§ **YOUR TASKS**
(a) Answer these questions about the passage on homeschooling, one per line:
(i) In which country will the writer have no way to order materials?
(ii) Which two approaches does the writer plan on using?
(iii) How many hours outside are recommended for the late fall and winter months?
(b) Update the rows starting with the line that contains "You are a computer-use agent. This" and going on through the end of the rows, replacing "label" with "marker" and leaving everything else unchanged.

§ **QUOTED TEXT**
(begin)
I'm slowly ordering the books we'll need for next year. I won't have the library at my disposal and no way to order materials in China. That part worries me but then I say whatever, it will force me to be more creative. I'm worried about not having enough nature around us and the nagging feeling that the parks are the hands off type. But then I say, it's okay we'll figure it out, we'll make do as long as there are trees we'll be okay. But still I worry about that a lot because I'm not much of a city person and this is a very big city. I want them to be outside as much as possible. It's the basis for my whole curriculum with them. Outside, outside, outside. If we're trapped inside with books the center of everything will fall apart. I plan on using Steiner and Charlotte Mason which recommends two hours outside in the late fall and winter months and six hours outside the rest of the year. I'm hoping we'll be able to make this work in a concrete jungle somehow.
(end)
§ **RECORDS FOR THIS TASK**
(begin)
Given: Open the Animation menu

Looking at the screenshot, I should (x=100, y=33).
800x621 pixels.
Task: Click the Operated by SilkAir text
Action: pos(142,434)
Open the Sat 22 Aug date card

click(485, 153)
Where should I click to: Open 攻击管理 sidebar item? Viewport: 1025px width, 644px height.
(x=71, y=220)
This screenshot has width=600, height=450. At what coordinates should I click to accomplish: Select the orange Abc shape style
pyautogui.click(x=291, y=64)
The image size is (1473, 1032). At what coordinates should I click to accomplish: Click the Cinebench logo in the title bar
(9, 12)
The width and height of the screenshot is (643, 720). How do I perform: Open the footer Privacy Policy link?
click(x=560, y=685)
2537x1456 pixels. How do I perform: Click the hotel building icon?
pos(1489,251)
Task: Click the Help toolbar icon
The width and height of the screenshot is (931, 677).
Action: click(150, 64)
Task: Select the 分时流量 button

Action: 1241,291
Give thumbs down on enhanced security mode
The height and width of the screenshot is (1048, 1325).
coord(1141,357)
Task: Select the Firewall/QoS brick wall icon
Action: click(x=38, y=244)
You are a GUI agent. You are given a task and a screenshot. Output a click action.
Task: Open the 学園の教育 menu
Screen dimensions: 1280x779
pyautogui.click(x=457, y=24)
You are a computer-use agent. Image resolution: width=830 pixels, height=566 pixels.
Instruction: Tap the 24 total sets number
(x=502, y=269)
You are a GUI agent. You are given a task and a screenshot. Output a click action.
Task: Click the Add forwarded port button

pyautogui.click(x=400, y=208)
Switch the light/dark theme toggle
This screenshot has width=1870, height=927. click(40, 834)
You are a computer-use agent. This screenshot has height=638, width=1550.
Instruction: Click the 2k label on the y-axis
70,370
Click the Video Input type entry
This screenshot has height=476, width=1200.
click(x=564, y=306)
(end)
§ **ANSWERS PER TASK**
(a)
(i) China
(ii) Steiner and Charlotte Mason
(iii) Two hours

(b)
You are a computer-use agent. This screenshot has height=638, width=1550.
Instruction: Click the 2k marker on the y-axis
70,370
Click the Video Input type entry
This screenshot has height=476, width=1200.
click(x=564, y=306)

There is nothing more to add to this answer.